College Enrollment Down ? Will Tuition Be Next?

By Liz Weston

LOS ANGELES (Reuters) – U.S. college enrollment is declining. That may cause students and their parents to hope tuition costs will go down, but they should not count on that.

In classical economics, lower demand typically triggers lower prices, at least until unprofitable companies merge or go out of business and shrink supply. It does not necessarily work that way, though, in the world of higher education.

In the fall of 2012, published tuition and fees for in-state students at four-year U.S. public schools rose just 2.9 percent from a year earlier, the smallest increase in 33 years, the College Board reported. At private schools, published prices rose 3.8 percent, lower than the increases in recent years.

At the same time, the number of students enrolled in colleges and universities fell by nearly half a million after two decades of substantial growth, according to the U.S. Census Bureau.

Moody’s rating service has warned that enrollment declines threaten the finances of many colleges.

Enrollment was certainly on the minds of 916 college administrators and consultants attending a recent strategic enrollment management conference hosted in Chicago by the American Association of Collegiate Registrars and Admissions Officers.

“Everybody — two-year, four-year, private, public, Christian schools – they all raised concerns about meeting their enrollment goals,” said Michael Reilly, the association’s executive director.

The lower enrollments mostly reflect a better economy, which lured students into the workforce and away from two-year and for-profit schools, said Jennifer Ma, a policy research scientist for the College Board. In coming years, though, there is a more worrisome trend for schools: a smaller pool of high school students.

The number of high school graduates peaked in 2011 at 3.4 million, according to a report by the Western Interstate Commission on Higher Education.

The group expects that number to drop to between 3.2 million and 3.3 million and not start to grow again until 2020, the report said. Even then, the growth rate will not match the boom experienced between 1990 and 2011.

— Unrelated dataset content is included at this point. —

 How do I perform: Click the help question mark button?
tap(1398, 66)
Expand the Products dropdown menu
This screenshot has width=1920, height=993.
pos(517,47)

But although people aged 18 to 24, those known as “traditional age” college students, are an important part of enrollment, they are not the whole story. In fact, they are not even most of the story.

Older learners now make up the majority of the 21 million U.S. college students, said Terry Hartle, senior vice president of the American Council on Education.

“Traditional age students are now the distinct minority,” Hartle said.

In addition, the trend of fewer high school graduates could be ameliorated if a larger percentage decides to attend college in the future, said the College Board’s Ma. The rising number of jobs that require higher education, and economists’ dire predictions that those without degrees will not stay in the middle class, may persuade more to extend their education beyond high school.

ECONOMIC IMPACT

The economy plays a significant but complex role in college enrollment and costs. Improved economies tend to bring increased spending on public education, as legislators restore the funding they slashed during bad times, Hartle said. That should moderate future price increases for the public schools that 80 percent of college students attend, he said.

Private schools, particularly mid- and lower-tier institutions, face different challenges. Most spend more on educating students than they collect in tuition, making up the gap with gifts, endowments and alumni contributions, Reilly said. Lower revenue may result in a bigger gap with no obvious way to fill it.

In the past, high demand has allowed these schools to raise tuition at faster rates than inflation even as family incomes dropped. But less demand, more competition and families’ increased reluctance to borrow for education may imperil that approach, Reilly said.

“Small institutions without strong endowments … will struggle,” Reilly said.

Some say the competitive pressures will be too much for many schools.

One quarter of today’s colleges and universities will either merge or disappear in the next 15 years, predicted Michael Horn, co-founder and executive director for education programs at the Clayton Christensen Institute for Disruptive Innovation, a San Mateo think tank.

“The financial model is breaking down and pricing out the middle class,” Horn said. “There are fewer high school students coming up the ranks, plus there’s the pressure of online innovations in education. It’s a perfect storm of forces that will hurt a number of institutions quite severely.”

Hartle, on the other hand, thinks most colleges and universities will adapt and survive. He points to a book from the early 1970s that predicted a “Great Depression” in higher education and to business guru Peter Drucker’s forecasts in the 1990s of widespread college closures.

“We’ve been here before,” Hartle said. “Private colleges and universities are very hardy in the U.S. They don’t close very often.”

(The author is a Reuters columnist. The opinions expressed are her own.)